再生医療センターで血液を加工(PFC-FDの作製)
採取した血液を当院が提携している再生医療センターへ送って、検査・加工を行います。これには3週間ほどかかります。
治療日:患部へ投与
再生医療センターから届いたPFC-FDを患部へ注射します。
治療費用
保険外診療(自由診療)の扱いとなります。STEP4の治療日に一括してお支払いいただきます。また、治療後に期待される効果が得られなかった場合でも、返金はできませんのであらかじめご了承ください。
- PFC-FD (2.0): 215,600円 (税込)
➡従来の製法をバージョン2.0にアップデートしました。PFC-FDの安全性や利便性はそのままに、細胞組織修復や抗炎症機能を持つ成長因子をより多く含有する最新の製法です。 - PFC-FD :143,000円 (税込)

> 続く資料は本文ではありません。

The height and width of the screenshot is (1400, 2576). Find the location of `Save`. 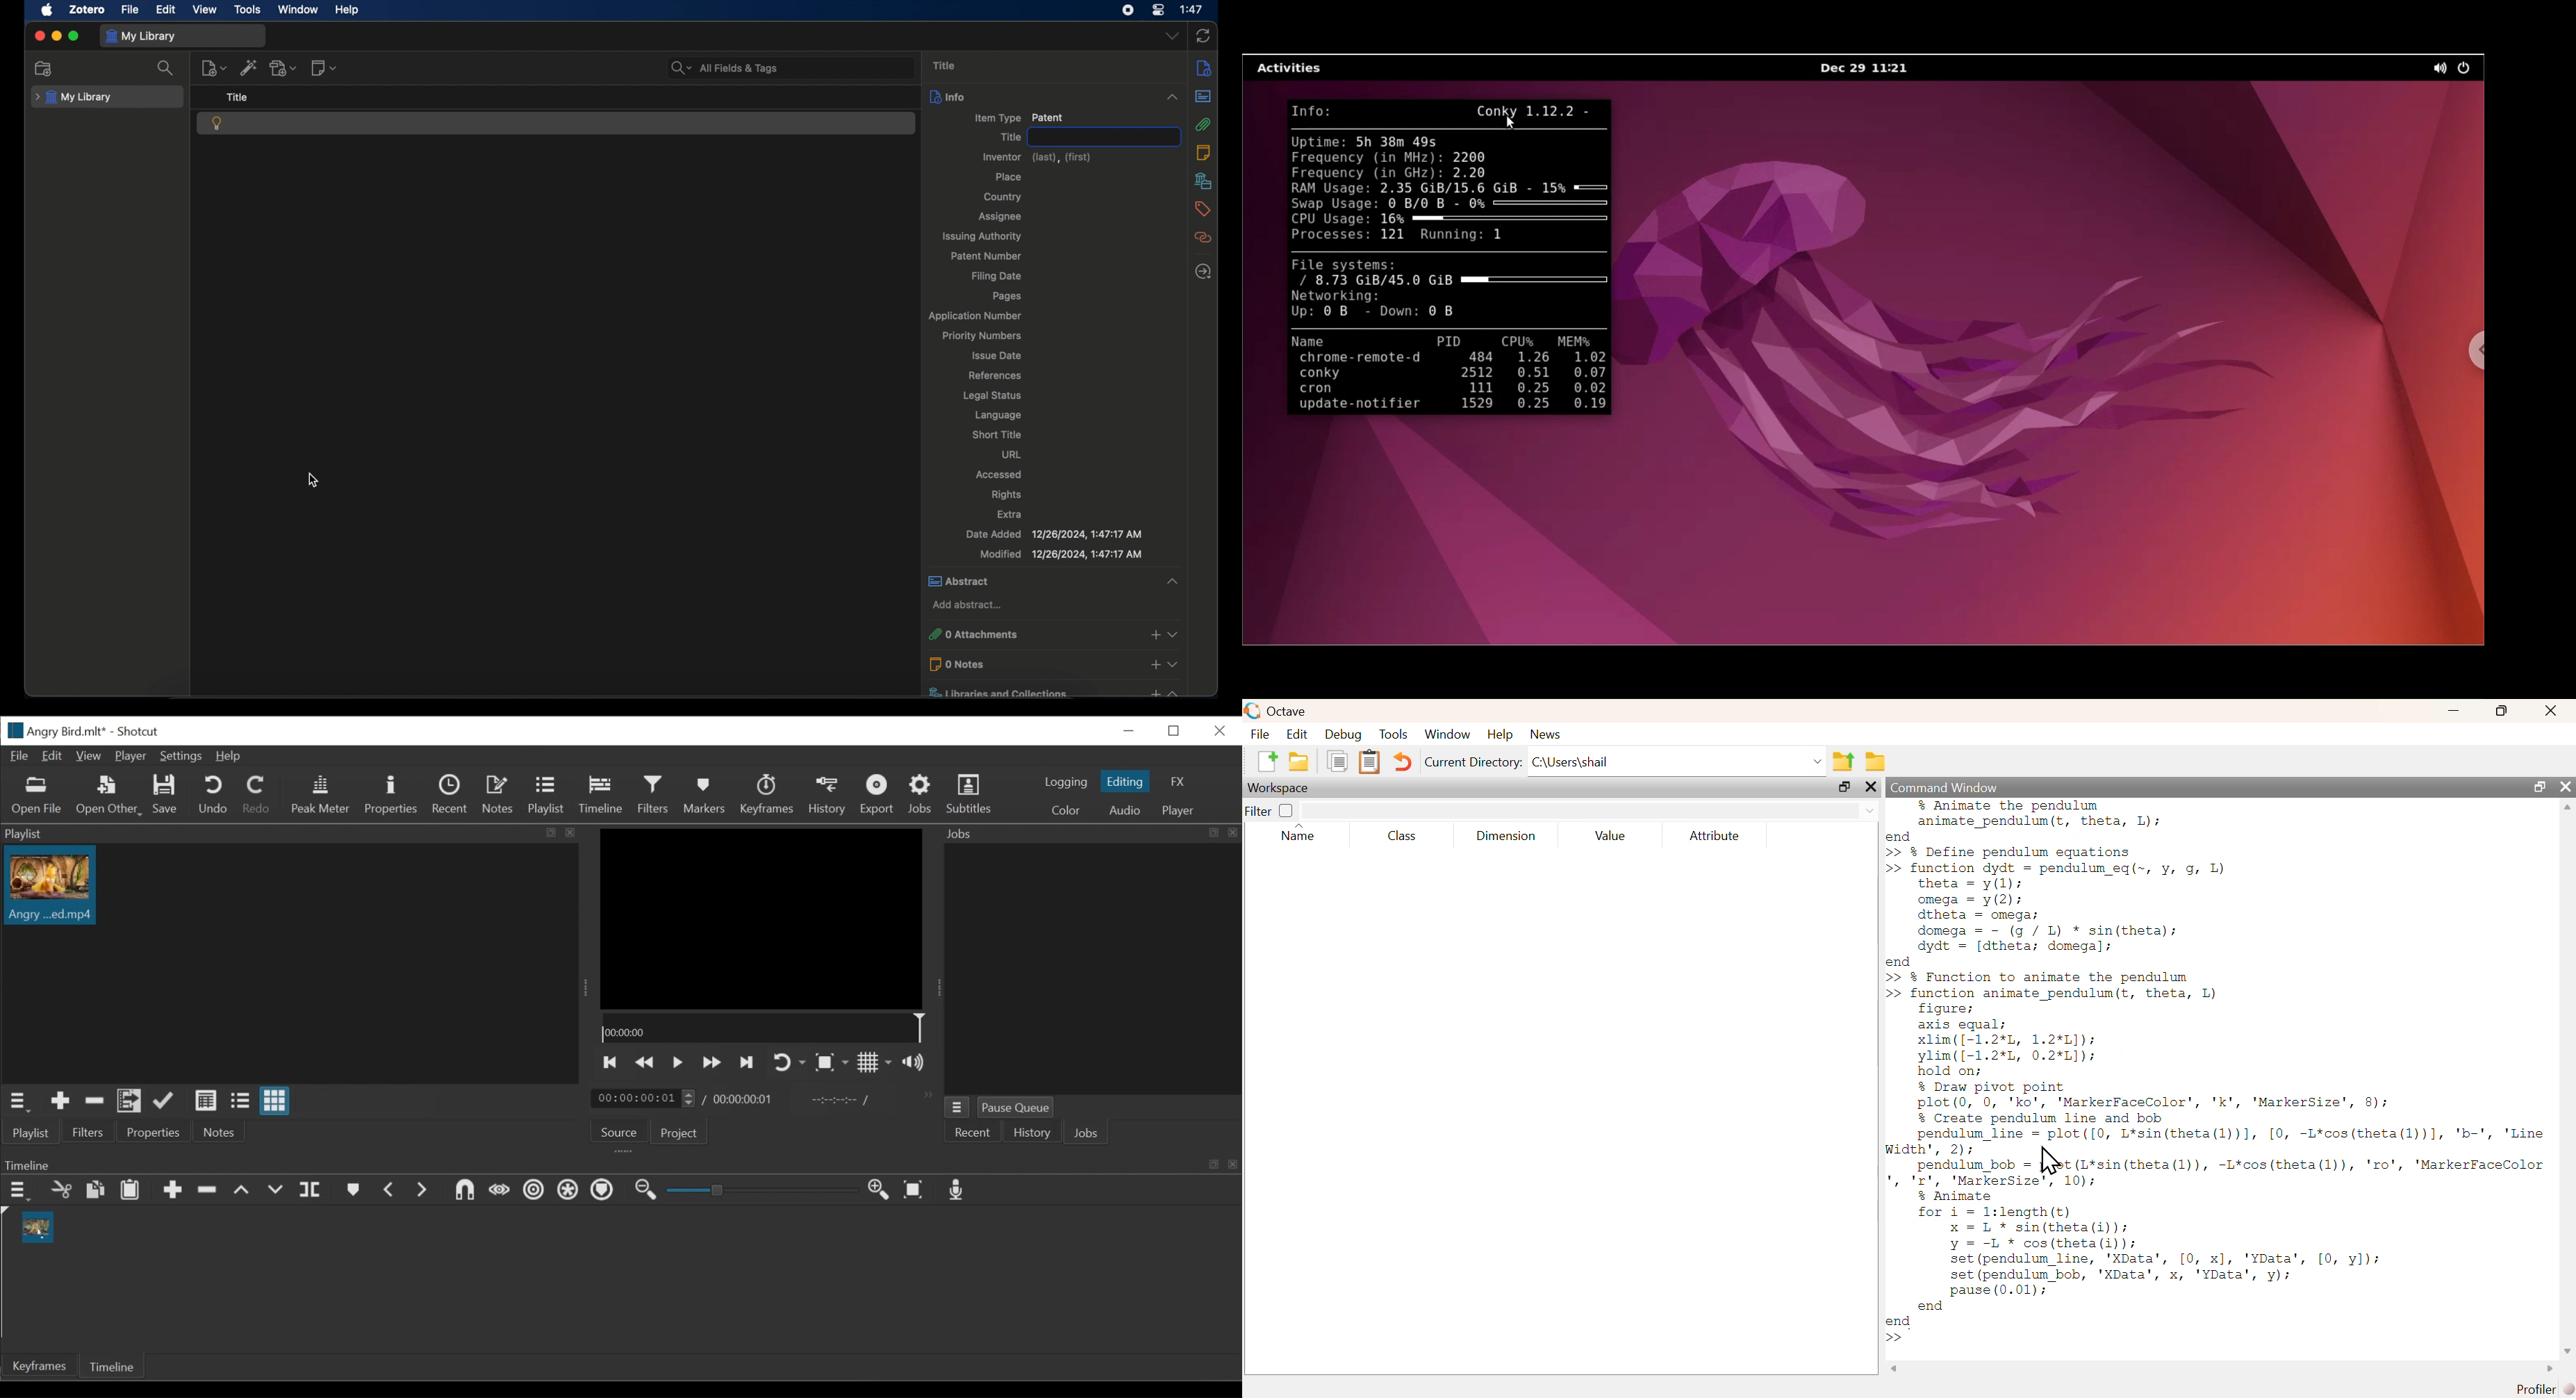

Save is located at coordinates (166, 795).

STEP3で再生医療センターでの血液検査結果により、治療不可とされる場合がございます。その場合は、以下の費用(診察から血液検査までの料金)をお支払いいただきますのでご承知おきください。
- 血液検査結果で治療不可となった場合:16,500円 (税込)
治療効果について
修復能力の個人差や骨の変形の程度などによりますが、約7割の方に効果があるとの報告があります。
PFC-FDの注射後1週間頃から注射部位の組織修復が活性化されはじめ、6か月間程は修復能力が高い状態となります。痛みが軽減するなどの効果は注射後1~2か月後から現れ、効果の持続期間は6か月~1年程度とされています。さらに、修復作用が上手く働けば長期的な効果持続も期待できます。